Here, the undisputed material facts show that NCO satisfied the requirements of Section 1681b(a)(3)(A). First, Plaintiff's debt arose from a previous credit transaction because PACER allowed her to view documents for three-month intervals and defer payment until the end of that period. It is also undisputed that PACER later enlisted the services of NCO to collect upon this debt. To accomplish this task, NCO obtained Plaintiff's credit report. Thus, NCO had a permissible purpose for accessing the report. Because Plaintiff cannot succeed on the third element of her FCRA claim, NCO is entitled to summary judgment on this claim.

II. NCO is entitled to judgment as a matter of law on Plaintiff's FDCPA claim because Plaintiff fails to present any facts demonstrating a FDCPA violation.

Plaintiff also claims that NCO's obtaining of her credit report without a permissible purpose constitutes a "deceptive...unfair and unconscionable" practice in violation of the FDCPA. To establish a prima facie case under the FDCPA, Plaintiff must show: "(1) [she] has been the object of collection activity arising from a consumer debt; (2) [NCO] qualifies as a debt collector under the Act; and (3) [NCO] has engaged in a prohibited act or has failed to perform a requirement imposed by the FDCPA." Pace v. Portfolio Recovery Assocs., LLC, 872 F.Supp.2d 861, 864 (W.D. Mo. 2012). NCO only challenges Plaintiff's ability to satisfy the third element, arguing that because it had a permissible purpose under the FCRA it has not engaged in a prohibited act.

The FDCPA is a broad consumer protection statute aimed at, among other things, eliminating "abusive debt collection practices by debt collectors...." 15 U.S.C. § 1692(e). To achieve this purpose, the FDCPA forbids debt collectors from engaging in various practices. See id. at §§ 1692d-1692f.
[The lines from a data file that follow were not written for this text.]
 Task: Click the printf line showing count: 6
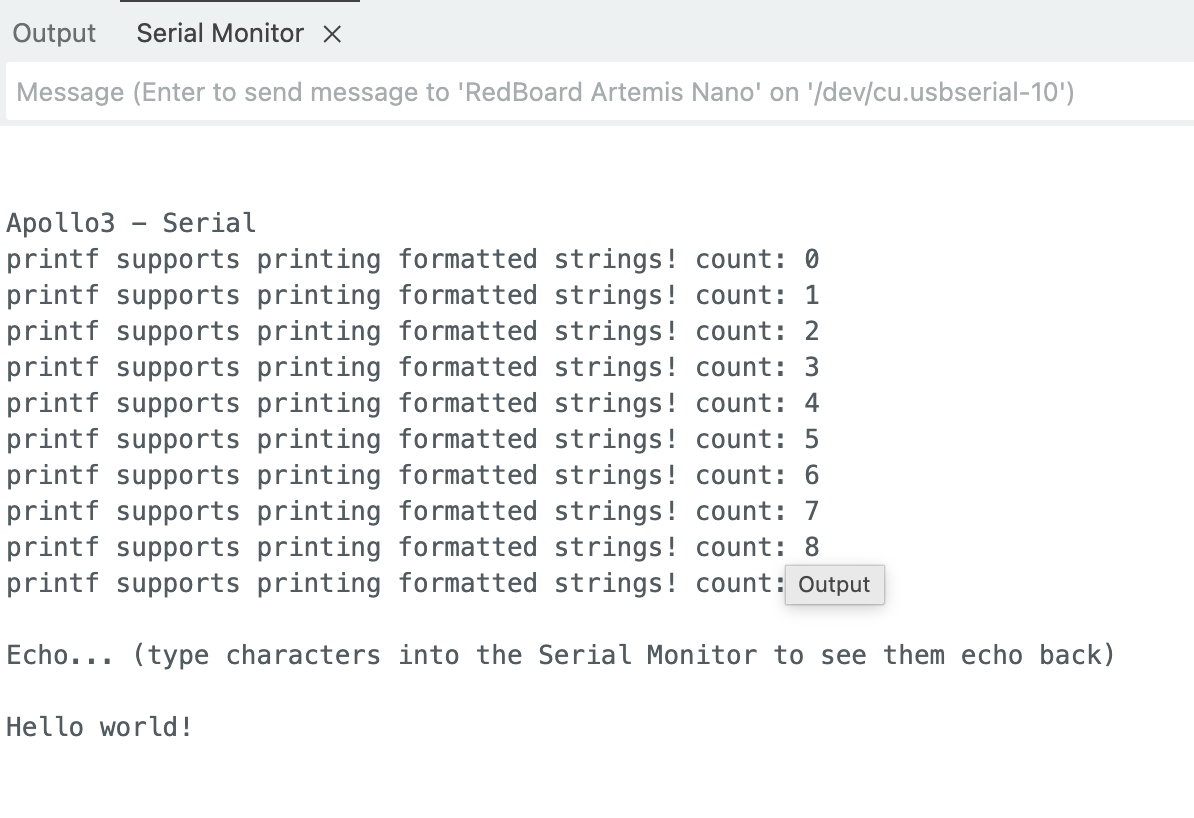(x=411, y=475)
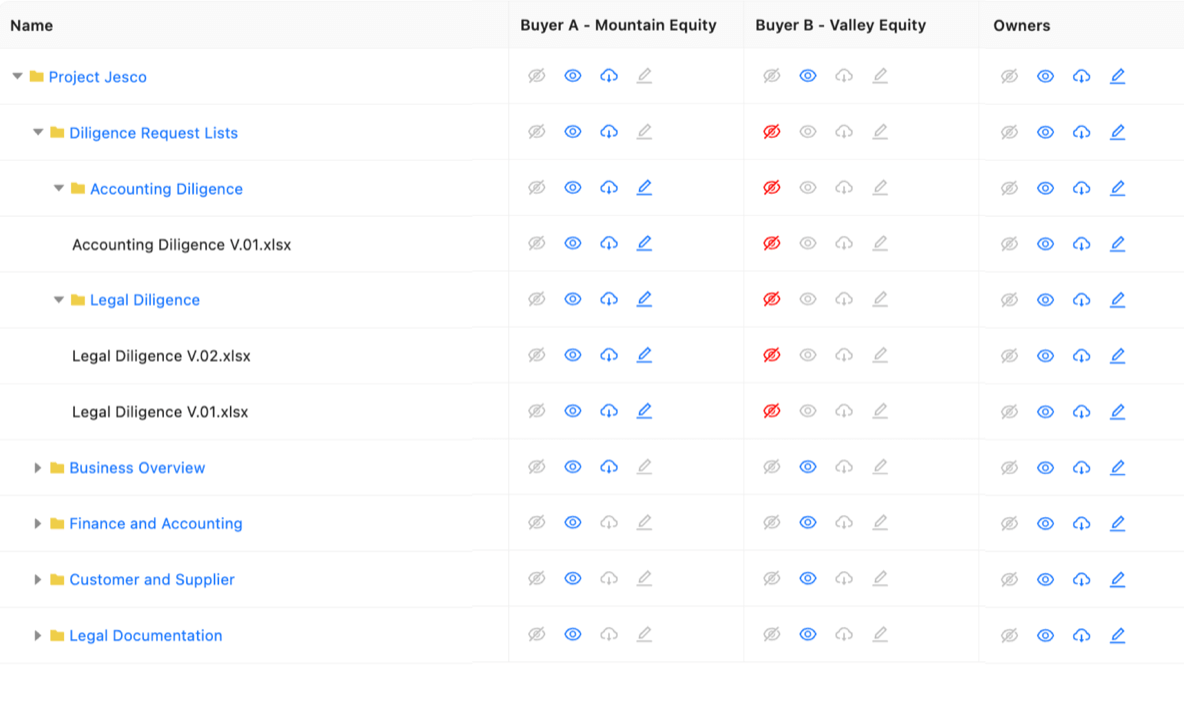Collapse the Legal Diligence folder
The width and height of the screenshot is (1184, 710).
[58, 299]
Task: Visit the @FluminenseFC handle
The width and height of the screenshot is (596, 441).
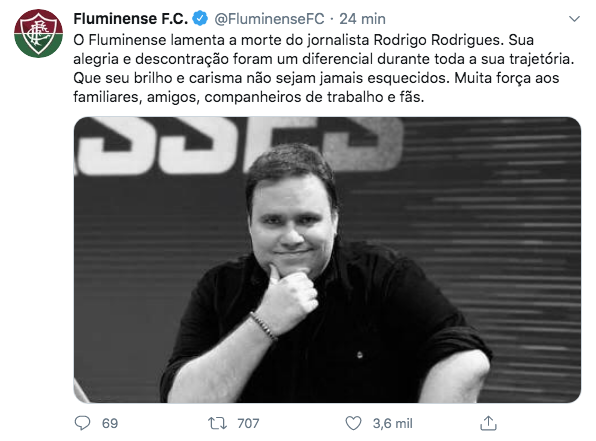Action: tap(269, 19)
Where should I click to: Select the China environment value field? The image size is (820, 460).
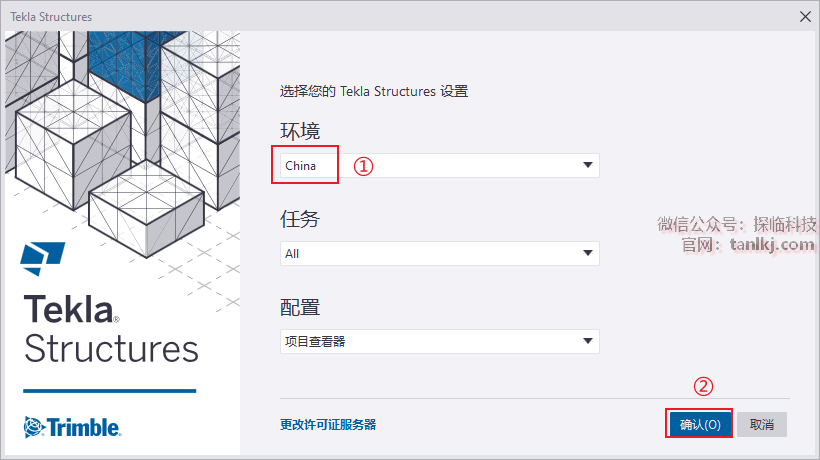[301, 166]
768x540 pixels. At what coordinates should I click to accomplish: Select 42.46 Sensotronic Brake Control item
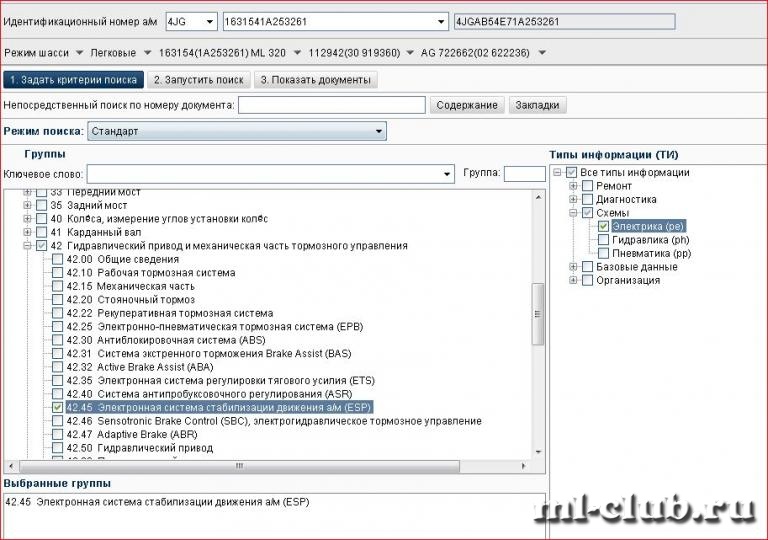click(x=273, y=421)
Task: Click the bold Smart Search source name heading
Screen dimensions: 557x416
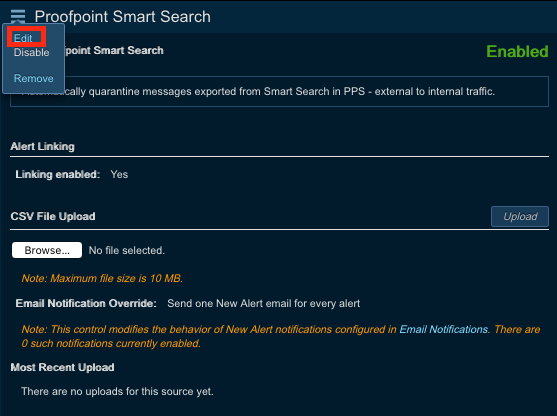Action: pyautogui.click(x=114, y=50)
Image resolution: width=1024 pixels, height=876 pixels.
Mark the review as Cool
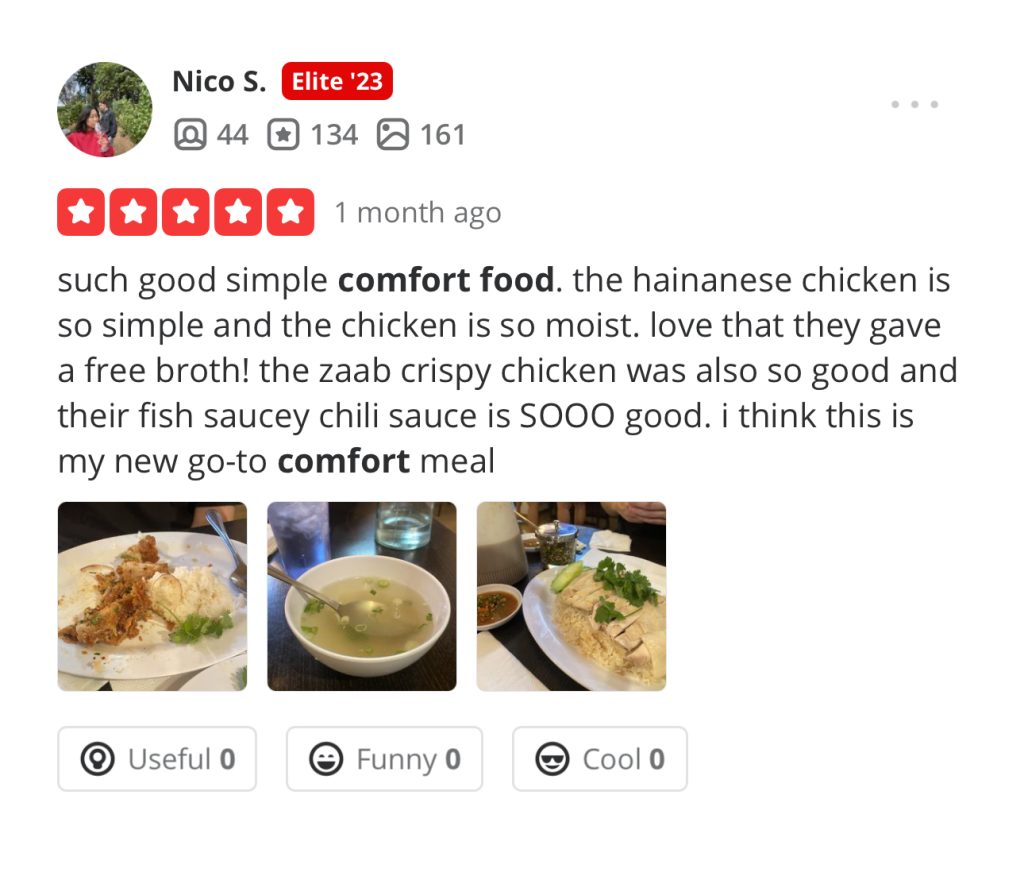(x=600, y=759)
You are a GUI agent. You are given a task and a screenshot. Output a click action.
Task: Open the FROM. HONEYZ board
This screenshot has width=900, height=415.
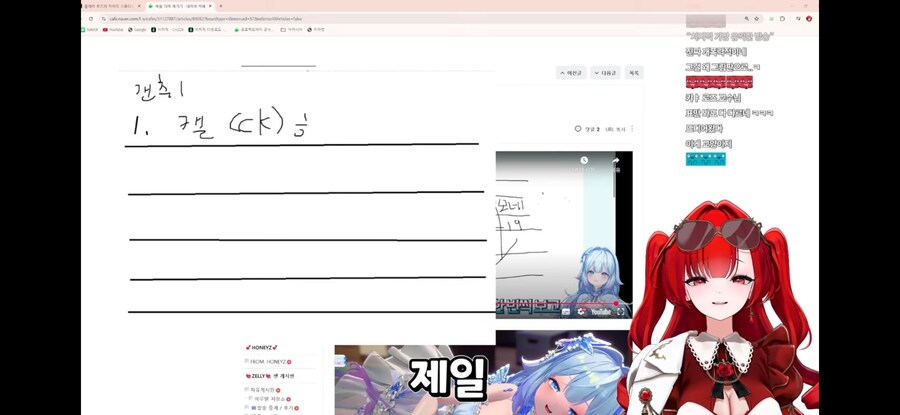click(x=266, y=360)
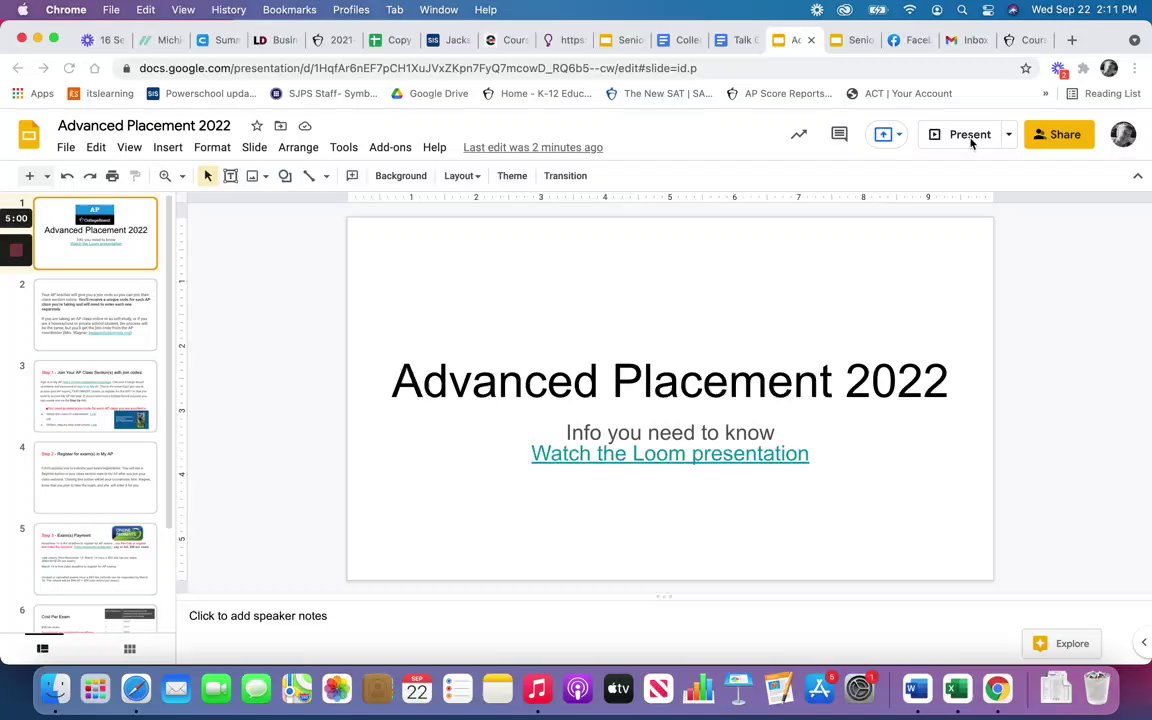This screenshot has width=1152, height=720.
Task: Switch to filmstrip view
Action: (43, 649)
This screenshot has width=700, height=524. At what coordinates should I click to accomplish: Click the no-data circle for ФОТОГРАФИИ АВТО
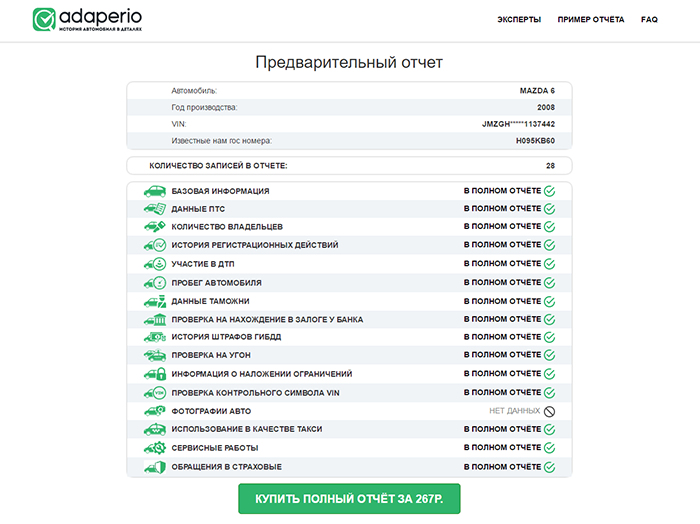(549, 411)
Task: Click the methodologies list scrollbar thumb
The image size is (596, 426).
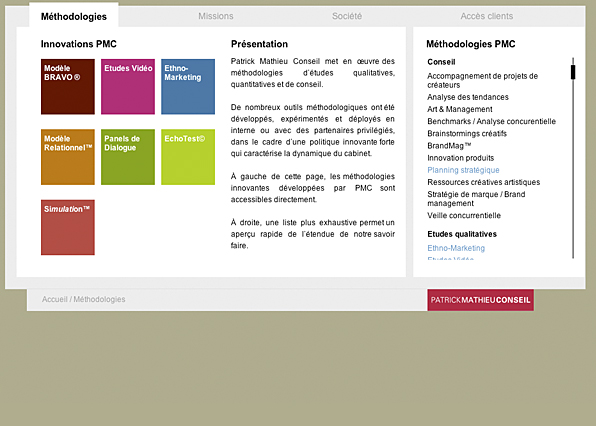Action: point(573,72)
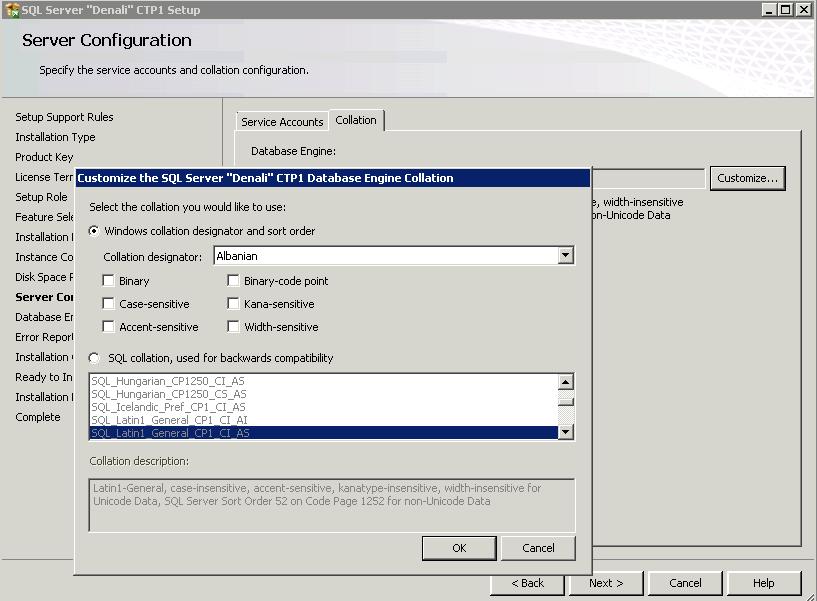Click the SQL Server setup title bar icon
The image size is (817, 601).
tap(12, 10)
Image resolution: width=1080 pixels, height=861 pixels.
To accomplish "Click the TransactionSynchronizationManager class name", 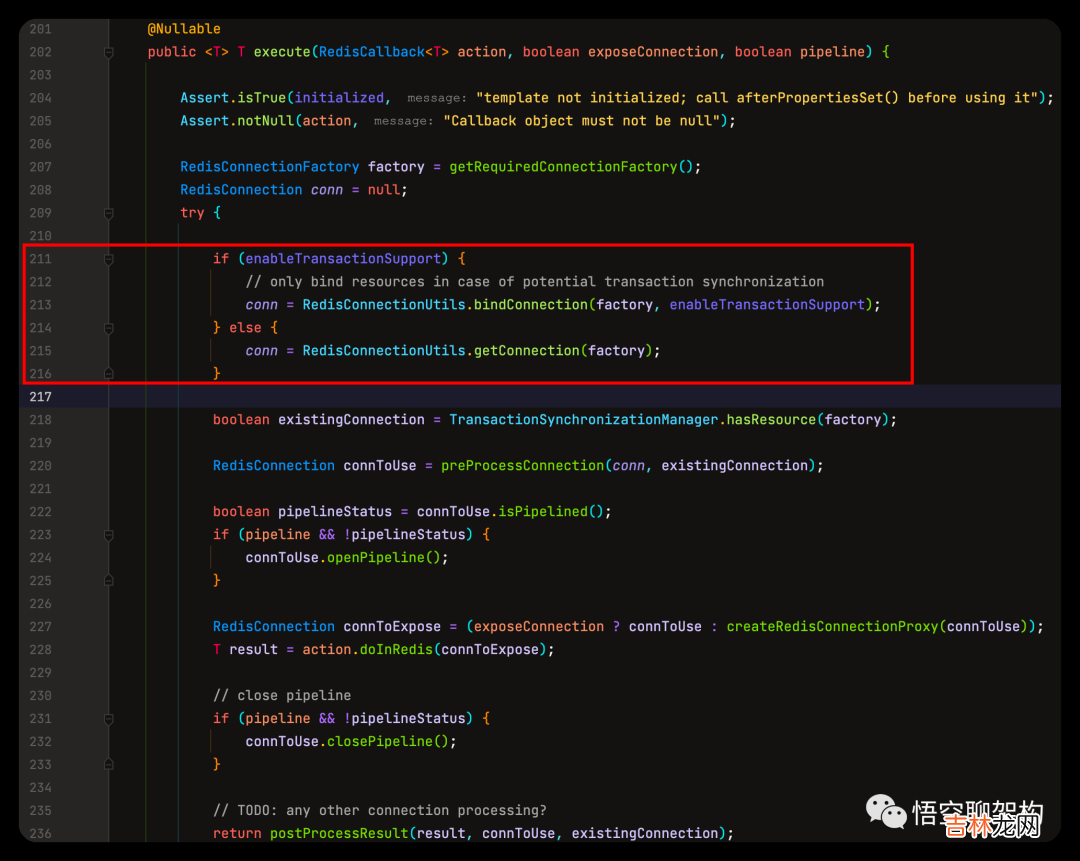I will [x=583, y=420].
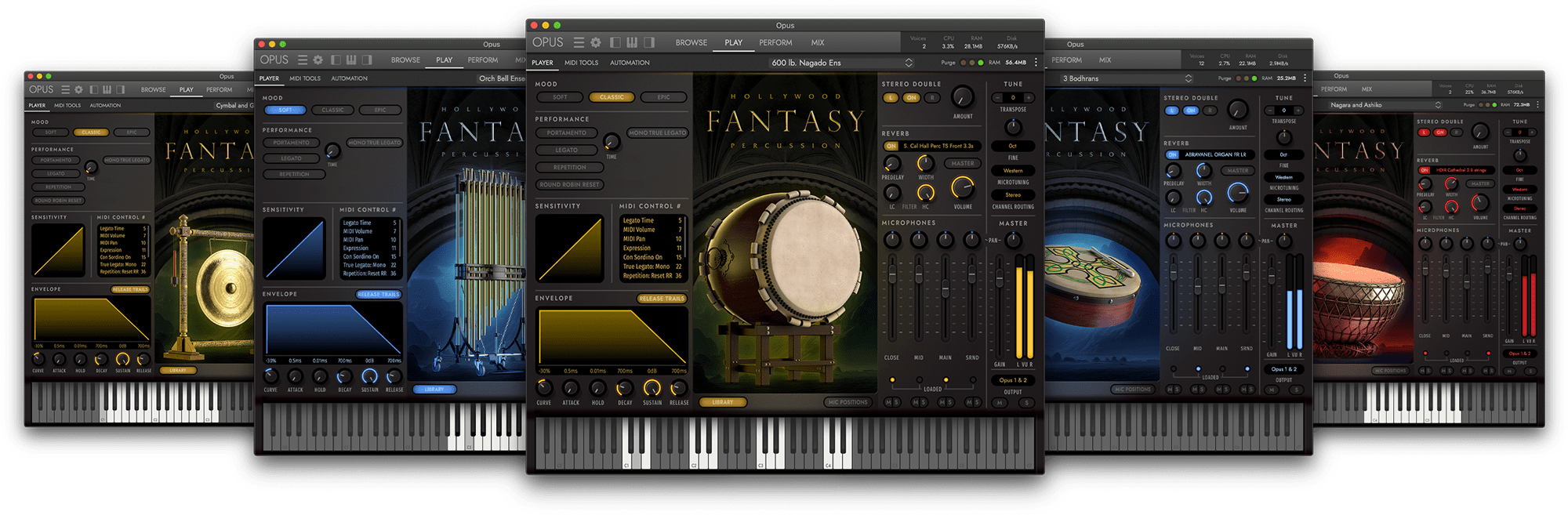
Task: Click the green Purge indicator dot
Action: click(x=980, y=63)
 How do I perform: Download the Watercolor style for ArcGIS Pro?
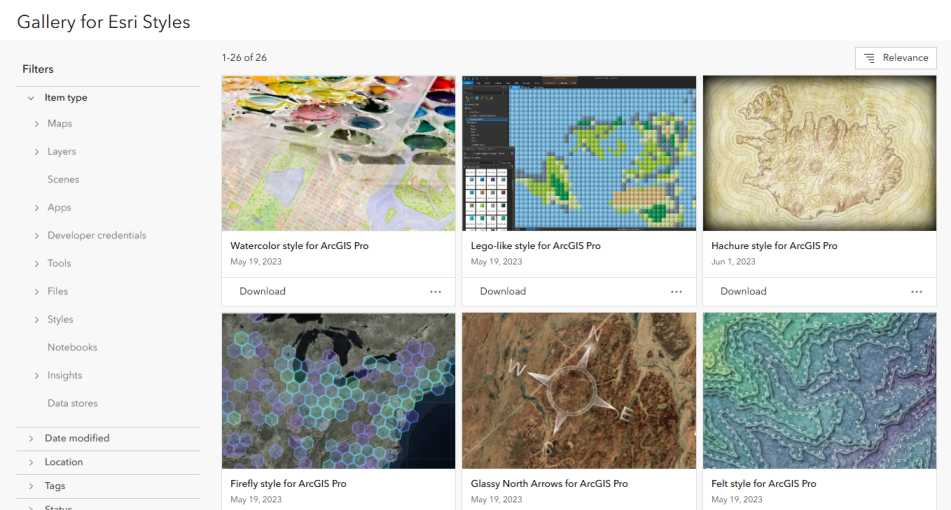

As best the Court can tell from Plaintiff's use of the terms "deceptive, " "unfair, " and "unconscionable, " she intends to invoke the protections of 15 U.S.C. §§ 1692e(10), 1692f.[3] Section 1692e prohibits a debt collector from using "any false representation or deceptive means to collect or attempt to collect any debt or to obtain information concerning the consumer." Id. § 1692e(10). Similarly broad, Section 1692f prohibits a debtor collector from using "unfair or unconscionable means to collect or attempt to collect any debt." Id. § 1692f.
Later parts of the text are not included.